Defendant: "It's not my dresser. I don't know what she has on her dresser. She has makeup on her dresser. I don't know why she has that there."
Prosecutor: "Sure. Certainly not a Father's Day card for you on that dresser; right?"
Defendant: "No."
Prosecutor: "Okay."
Defendant: "I'm not her father."
The defendant objected on the ground that the prosecutor did not have a basis to ask the defendant to infer that the card said, "Happy Father's Day." Assuming, without deciding, that it was error for the prosecutor to ask the defendant to draw that inference, the defendant cannot show prejudice. The photograph was admitted as an exhibit at trial and it was for the jury to determine what it said. In the context of the many other personal documents linking the defendant to that bedroom and his defense theory that he had never set foot upstairs in that house, he was not prejudiced by the questions about the greeting card.
3. Third-party culprit.
During trial, the defendant moved to introduce documents showing that two years before the execution of these search warrants, another man living at the North Street address had been convicted of a drug offense. Specifically, defense counsel asked to introduce copies of a prior conviction of the third party and a probation surrender notice. The trial judge ruled that the defendant could not introduce those documents without first calling the third party to testify. The defendant did not do so.
Those documents were not marked as exhibits, and so they are not before us. We cannot ascertain whether the conviction was certified, or to what offense it pertained.
A defendant is generally allowed to "introduce evidence that tends to show that another person committed the crime or had the motive, intent, and opportunity to commit it" (citation omitted) . Commonwealth v. Smith, 461 Mass. 438, 445 (2012) . See Mass. G. Evid. § 1105 (2023). But there are limits. The documents that the defendant sought to introduce contained hearsay. "If such [third-party culprit] evidence does not fall within a hearsay exception, we have permitted its introduction only if, in the judge's discretion, the evidence is otherwise relevant, will not tend to prejudice or confuse the jury, and there are other substantial connecting links to the crime" (quotations and citations omitted). Commonwealth v. Bizanowicz, 459 Mass. 400, 418 (2011) (judge did not abuse discretion in excluding police report documenting murder victim's landlord's dispute with former tenant). The proffered evidence "must have a rational tendency to prove the issue the defendant raises, and the evidence cannot be too remote or speculative" (citation omitted). Smith, supra at 445-446. "Without these safeguards, the admission of feeble third-party culprit evidence poses a risk of unfair prejudice to the Commonwealth, because it inevitably diverts jurors' attention away from the defendant on trial and onto the third party" (quotation and citation omitted). Commonwealth v. Steadman, 489 Mass. 372, 383 (2022).

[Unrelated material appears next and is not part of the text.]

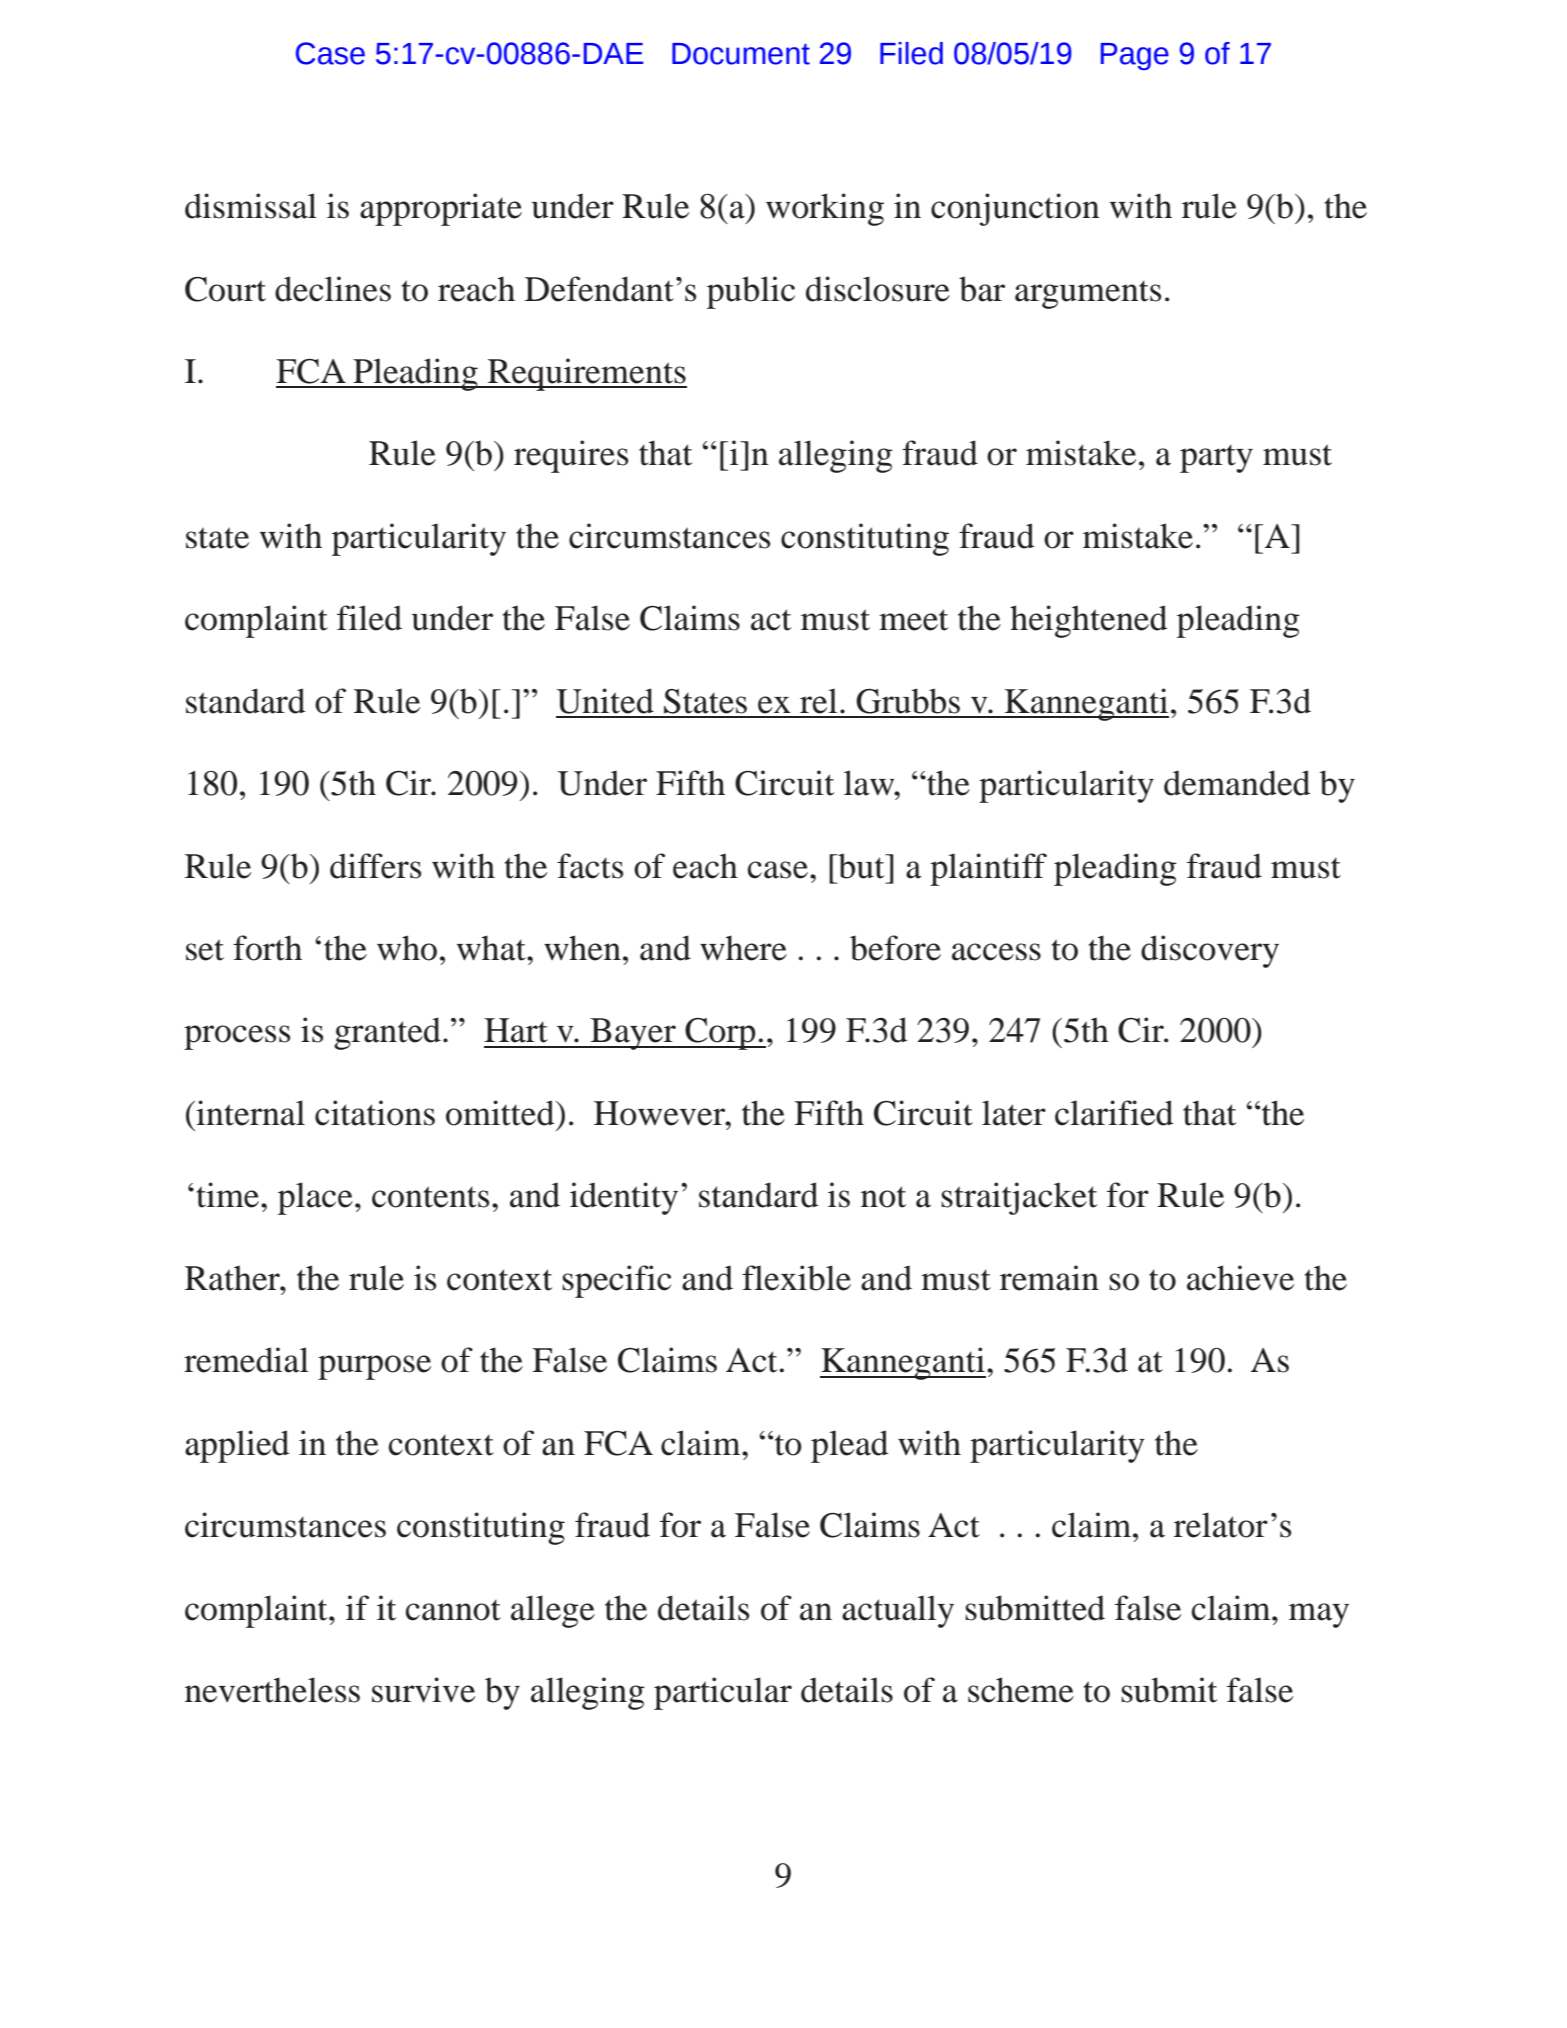 The width and height of the screenshot is (1567, 2028). What do you see at coordinates (571, 456) in the screenshot?
I see `requires` at bounding box center [571, 456].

Contrary to the defendant's present claim, the judge did not prevent the defendant from presenting evidence that the man who had lived at the North Street address two years previously could have been the third-party culprit. Defense counsel did elicit from police witnesses that in the past police "ha[d] dealt" with the former resident, who had been the subject of a drug investigation in 2017. In closing argument, defense counsel marshalled evidence to tie that former resident to the North Street address. Given the turnover of products in a drug distribution business, we discern no abuse of discretion in the judge's precluding the defendant from introducing documentary evidence of the former resident's criminal history two years before. Based on the incomplete record before us, we cannot say that the documents proffered would have added anything more to the defense.
Judgments affirmed.
The panelists are listed in order of seniority.